BiologicalRecordsCentre / ABLE

Assessing ButterfLies in Europe project repository
2 stars 3 forks source link

Moth occurrence download includes training samples #454

Open JimBacon opened 2 years ago

JimBacon commented 2 years ago

Chris said:

I am doing some first analysis with the moth count data for SPRING. I downloaded the sample and occurrence data from the website for all data. It took me some time before I found out that for the following Sample ID's (which have occurrences) there is no sample available: 19001278, 19001280, 19001281, 19001282, 19001283.

David replied:

I’ve checked the database for this problem and find that these ‘missing’ samples are because the Samples are marked as ‘Training’. This is why they are excluded from the Samples download file. However, the component occurrences are not marked as Training in the associated Occurrences download file. I suspect this is a bug in the way the app submits data when in ‘Training’ mode. I will ask Karolis about this. In the meantime, can you update the Occurrences Download report to exclude records where the sample is marked as Training = True.

DavidRoy commented 2 years ago

@kazlauskis can you confirm how samples and occurrences are submitted when the app is in training mode

JimBacon commented 2 years ago

The occurrence download comes from the ElasticSearch occurrence index which does not contain the sample.training (a.k.a. trial) field, only occurrence.training. Short of adding the field to the index, which seems like the wrong solution, I see no way to filter out these occurrences.
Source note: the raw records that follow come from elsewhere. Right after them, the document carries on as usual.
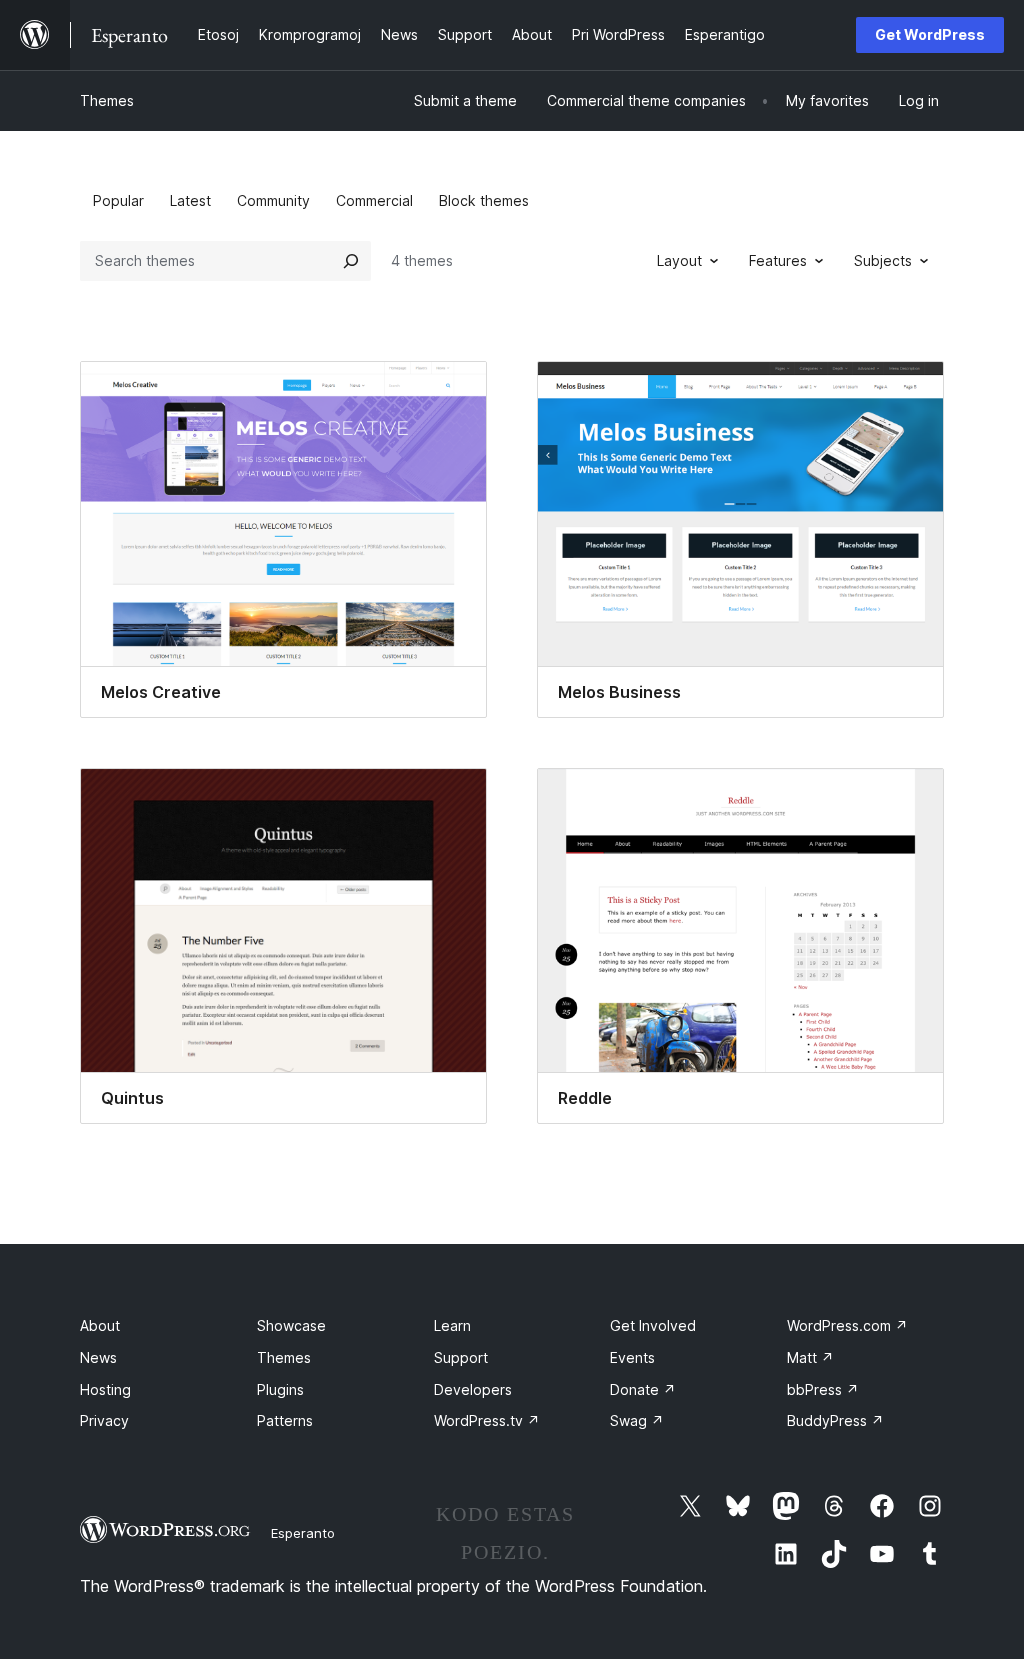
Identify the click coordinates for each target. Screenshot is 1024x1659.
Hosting (105, 1389)
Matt (810, 1357)
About (100, 1325)
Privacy (104, 1420)
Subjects (883, 260)
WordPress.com (847, 1325)
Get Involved (653, 1325)
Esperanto (303, 1533)
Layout (679, 260)
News (98, 1357)
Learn (452, 1325)
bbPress (823, 1389)
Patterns (285, 1420)
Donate (643, 1389)
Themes (107, 100)
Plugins (280, 1389)
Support (461, 1357)
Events (632, 1357)
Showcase (291, 1325)
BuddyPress (835, 1420)
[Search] (351, 261)
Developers (473, 1389)
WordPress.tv (487, 1420)
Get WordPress (930, 34)
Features (778, 260)
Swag (637, 1420)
What I can do is correct the data, if these are confirmed to be training records.

DavidRoy commented 2 years ago

Thanks for investigating. I think we should take two actions once Karolis confirms my suspicion about the current data submission approach for training mode

  1. Run a query to correct the data. Setting occurrence.training = True where samples.training = True
  2. Karolis to correct the data submission so that occurrence and samples are set with training=True when the app is in this mode
JimBacon commented 2 years ago

I've done a check to see if the issue is more widespread than just the moth recording. Across the whole of warehouse1, here are the counts of occurrences having training = false while their sample has training = true.
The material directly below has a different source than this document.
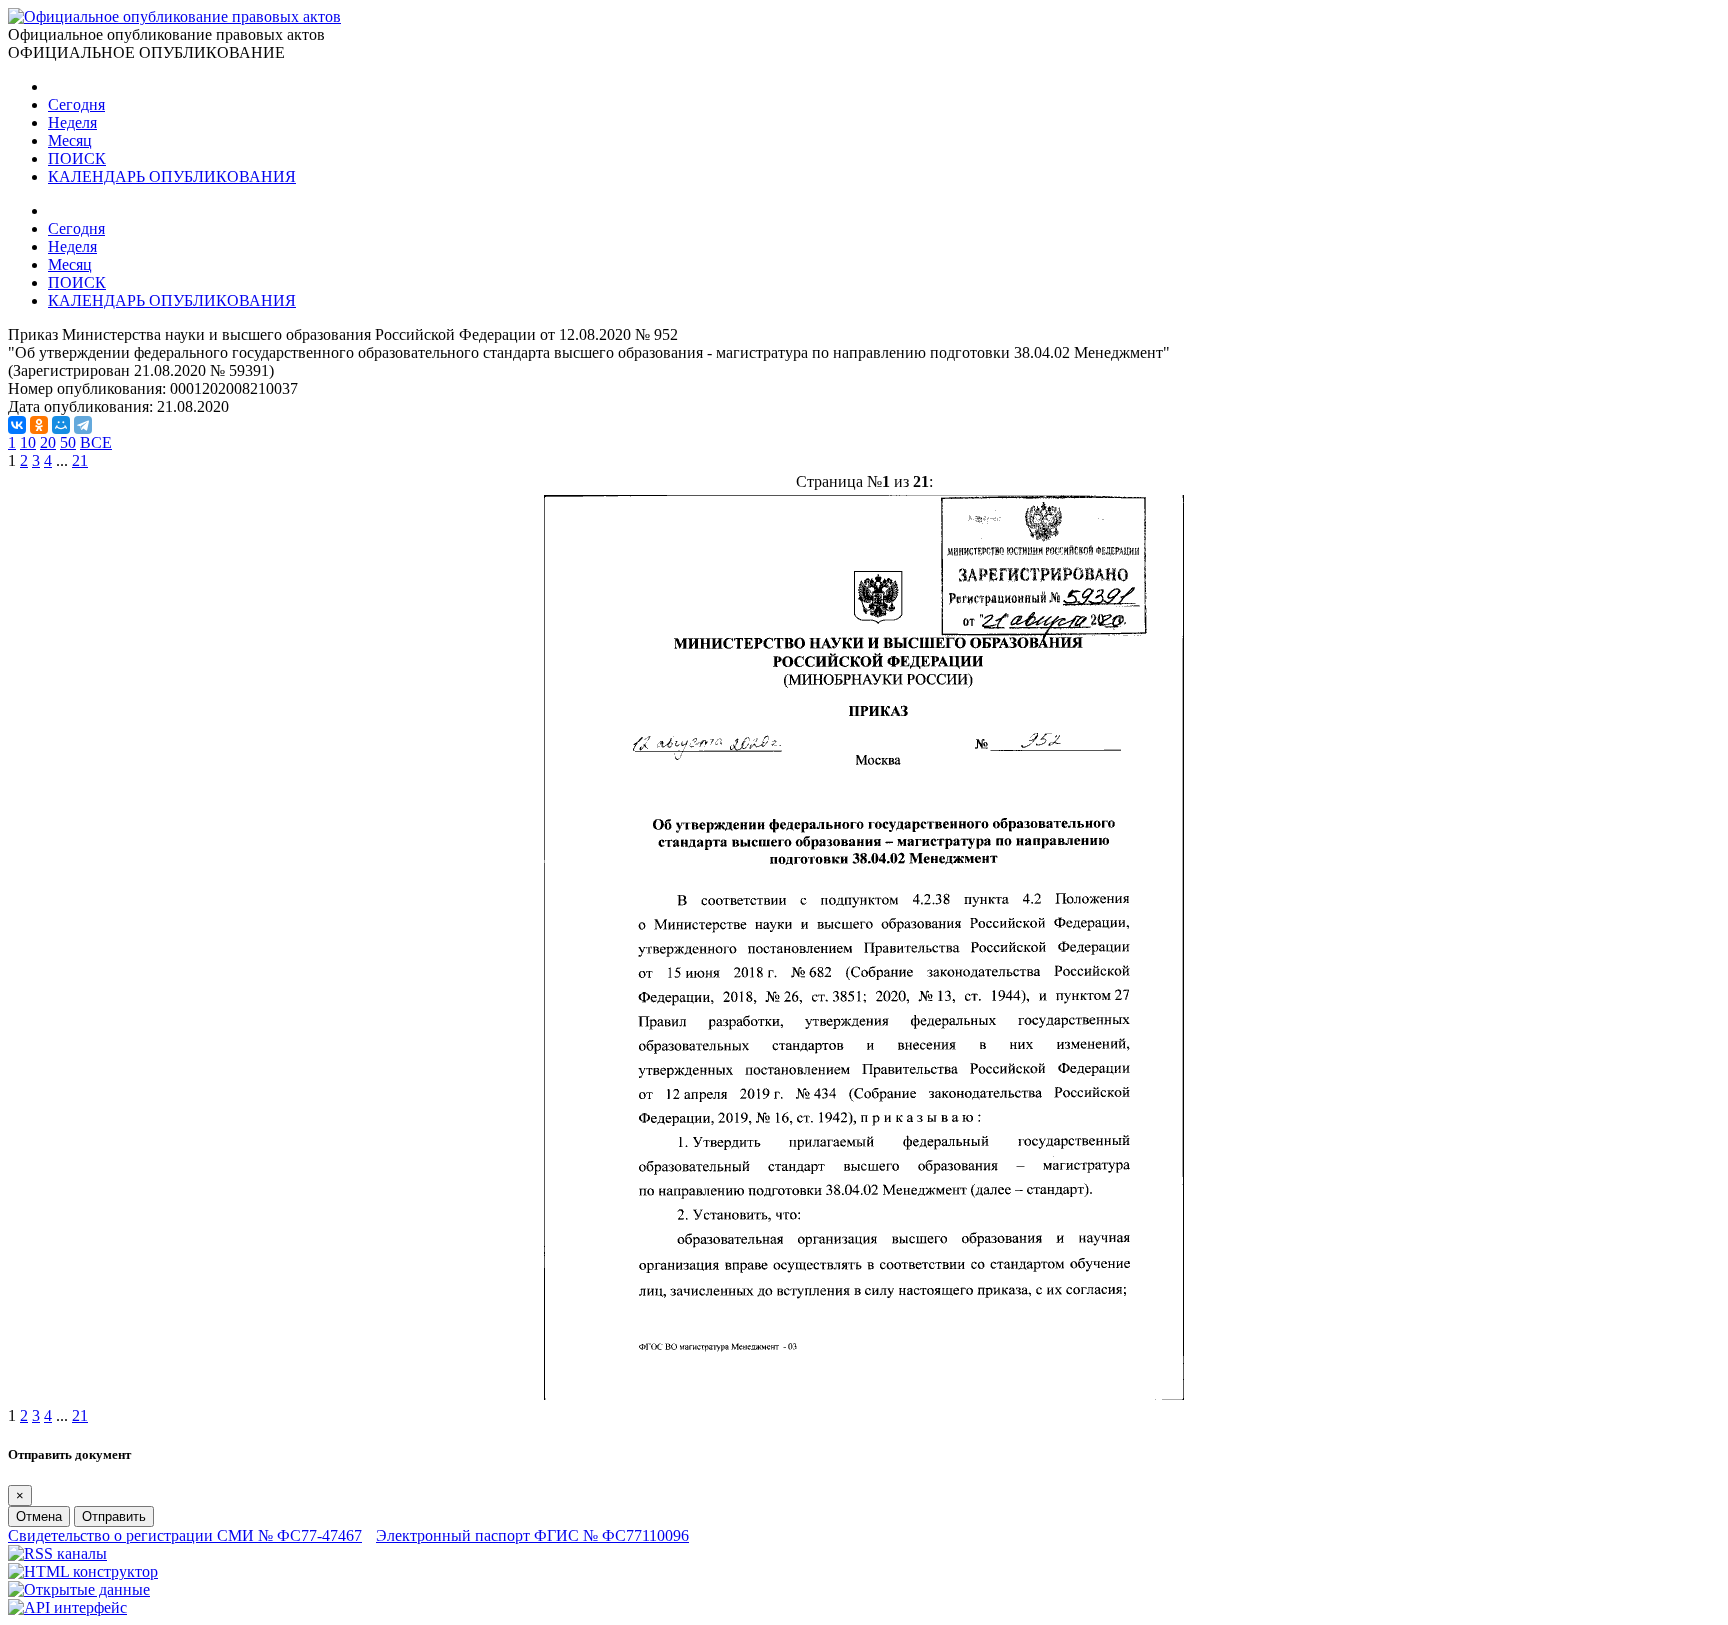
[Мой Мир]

Website Survey Input form Count
EBMS EBMS 15 minute counts enter-app-record 2741
EBMS EBMS 15 minute counts mydata/samples/edit 561
EBMS EBMS 15 minute single species counts enter-app-record 10
EBMS EBMS 15 minute single species counts mydata/samples/edit 1
EBMS EBMS fixed moth trap 140
EBMS EBMS Transects ebms-input-data 3
EBMS EBMS Transects 312
FRDBI Advanced fungal record record/advanced 1864
iRecord Asian Hornet Watch enter-app-record 3
iRecord iRecord Butterflies 2
iRecord iRecord Import 47
National Plant Monitoring Scheme Indicator survey indicator-recording-form-2015 7
National Plant Monitoring Scheme Inventory survey inventory-recording-form-2015 9
National Plant Monitoring Scheme Wildflower survey wildflower-recording-form-2015 19

Obtained with the query


SELECT website_title, survey_title, s.input_form, count(*)
FROM cache_samples_functional s
JOIN cache_samples_nonfunctional snf ON snf.id = s.id
JOIN cache_occurrences_functional o ON o.sample_id = s.id
WHERE s.training = true AND o.training = false
GROUP BY website_title, survey_title, s.input_form
ORDER BY website_title, survey_title, s.input_form
JimBacon commented 2 years ago

If it is considered invalid for a training sample to have non-training occurrences then it would be proper for the warehouse to reject such a submission or mend it. This would prevent the issue recurring.

DavidRoy commented 2 years ago

@johnvanbreda might have a view on this, including the FRDBI data - he built their site

johnvanbreda commented 2 years ago

The FRDBI issues are associated occurrences, typically hosts for fungi records. There was a bug in the code that meant that associated occurrences were not picking up the training flag. I've fixed this, applied the fix to FRDBI and updated the occurrences.

kazlauskis commented 2 years ago

Since a top sample-level training attribute was introduced we have stopped setting it up to child occurrences or sub-samples. We will fix this asap - created a new ticket for the app.